I had emailed the NHS procurement director and was eventually directed to 2 clerks sharing a single procurement role post responsible for these products. As is normal practice, I sought from them a Purchase Specification and quantity required. I might have been speaking a different language. Over a tedious 10 day exchange, I was amazed they had no access to technical expertise to define what the NHS needed, no specification and no apparent understanding of the basics of what was offered, let alone the standards to which these products might need to comply. To their obvious relief, we gave up when we learned, the Belgian government had been bought up the factories’ next 4 months production. I later learned that this Welsh NHS office paid between 7 and 9 times per unit for lower grade masks.

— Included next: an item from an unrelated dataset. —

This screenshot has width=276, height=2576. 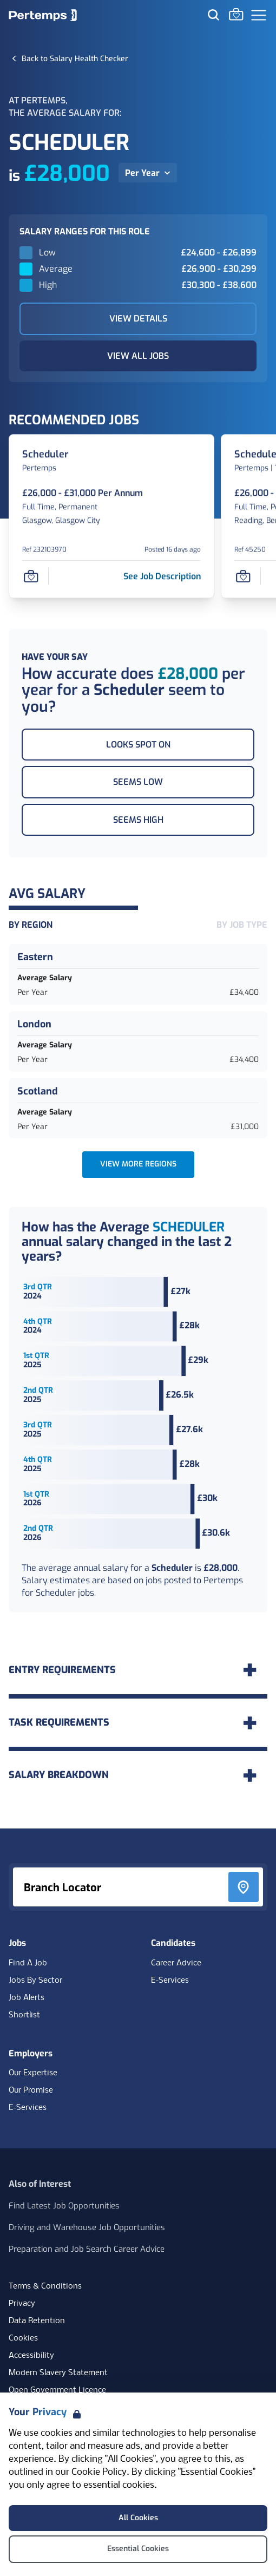 I want to click on Shortlist, so click(x=24, y=2015).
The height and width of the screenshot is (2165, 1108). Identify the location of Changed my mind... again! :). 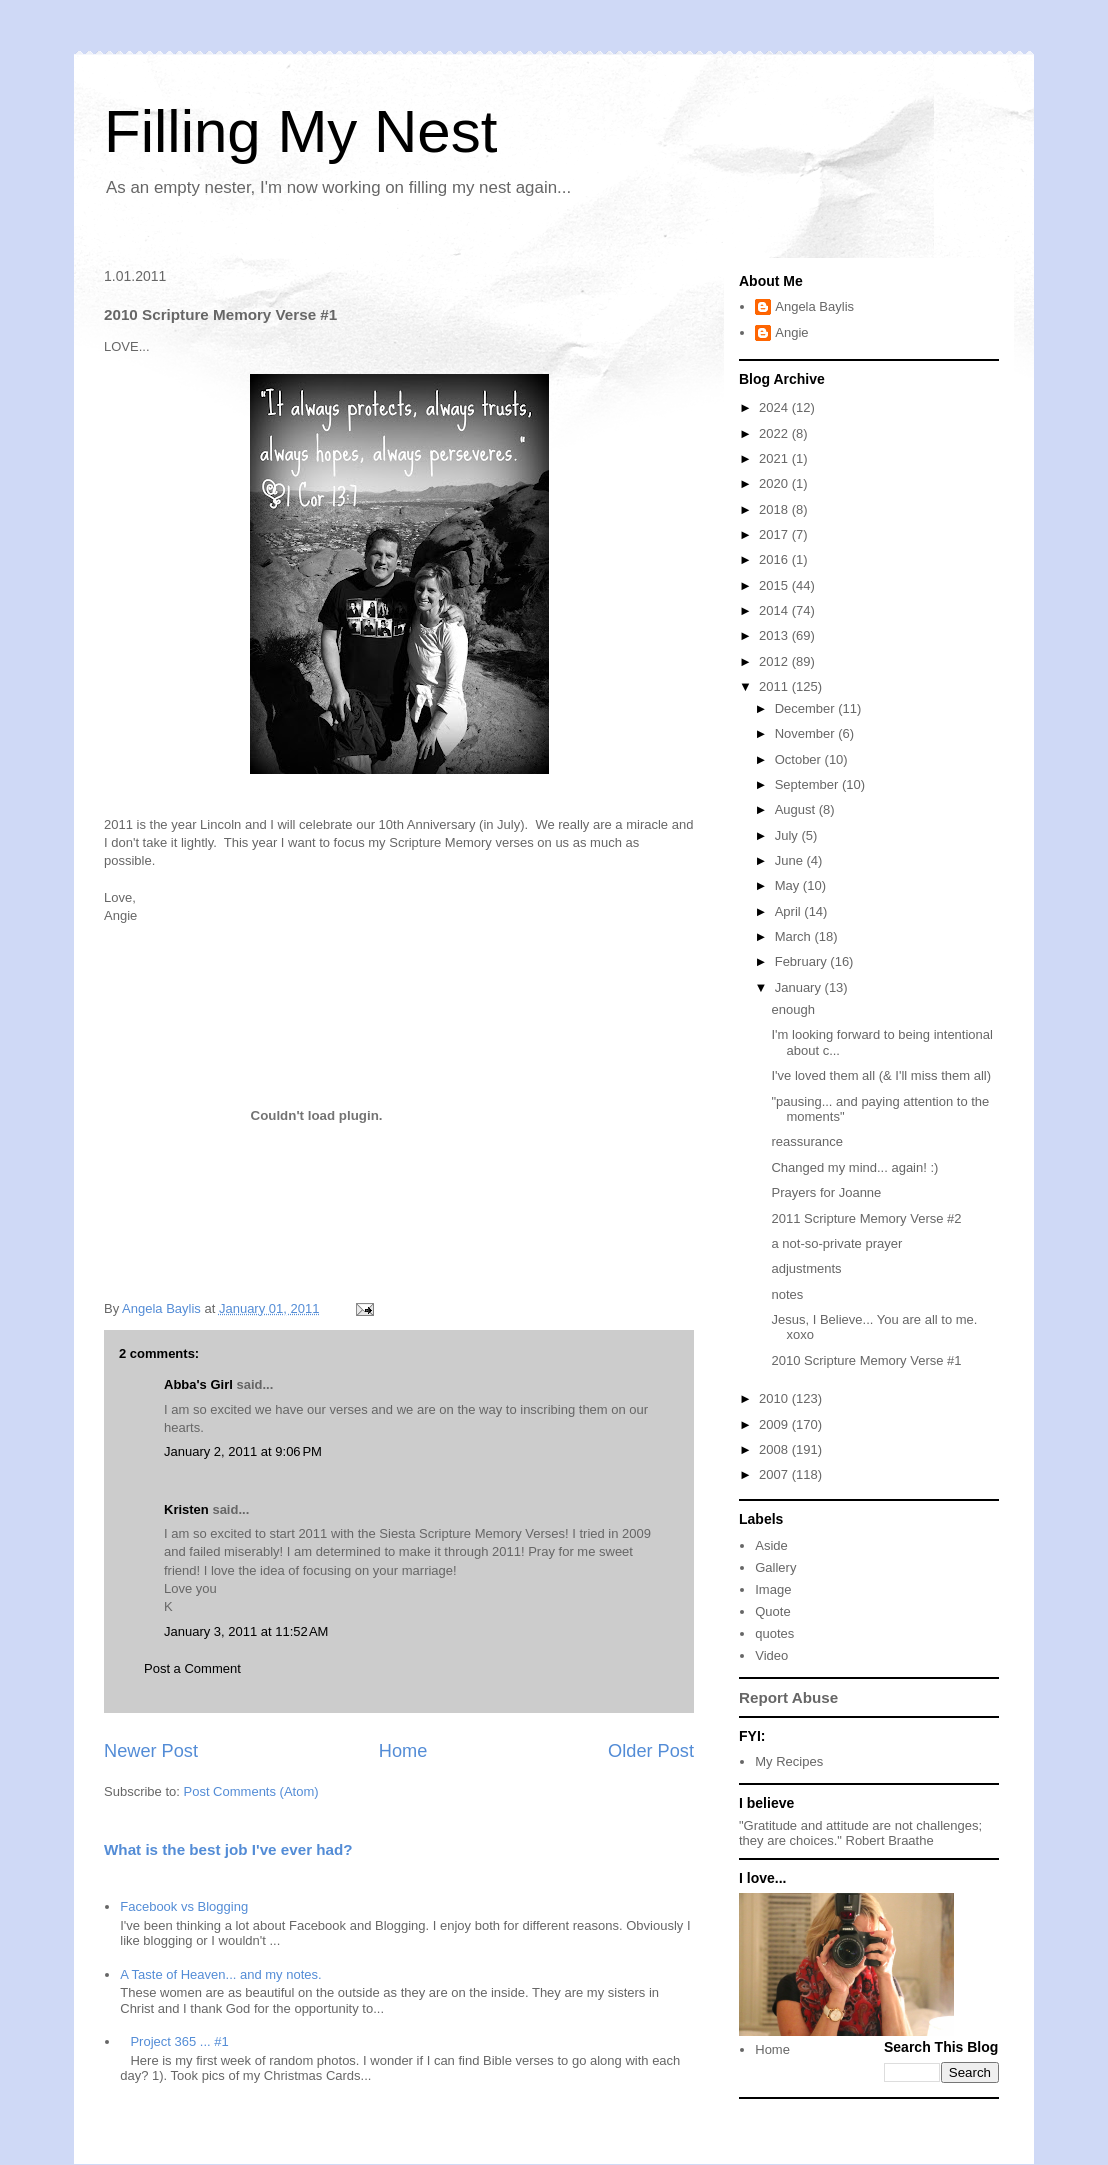
(854, 1167).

Early on, the documentation exercise revealed to me that all these masks were absolutely ineffective against virus containing aerosols. And the studied dis-interest from NHS procurement, that both the mask procurement and probably the risk from Covid was a scam. If the Welsh procurement reflects the general NHS (in)competency in basic procurement I am not surprised that between £ 8 and 15 billion (thousand million) pounds has been wasted.
“And the studied dis-interest from NHS procurement, that both the mask procurement and probably the risk from Covid was a scam.”
The people at the top, the pretend powers that be knew from the start it was all a scam. One of the purposes of the scam was to waste money as I have pointed out in my earlier post.
Everything makes sense if you understand that the primary objective is the destruction of our country.
Enriching your mates, and through that yourself with a small delay, is a welcome byproduct.
YES of course they have: How to Launder More Money with Impunity & create Billionaires.
Oh PS. Let Not Forget The Billions on Nightingale Tents!! That went down well.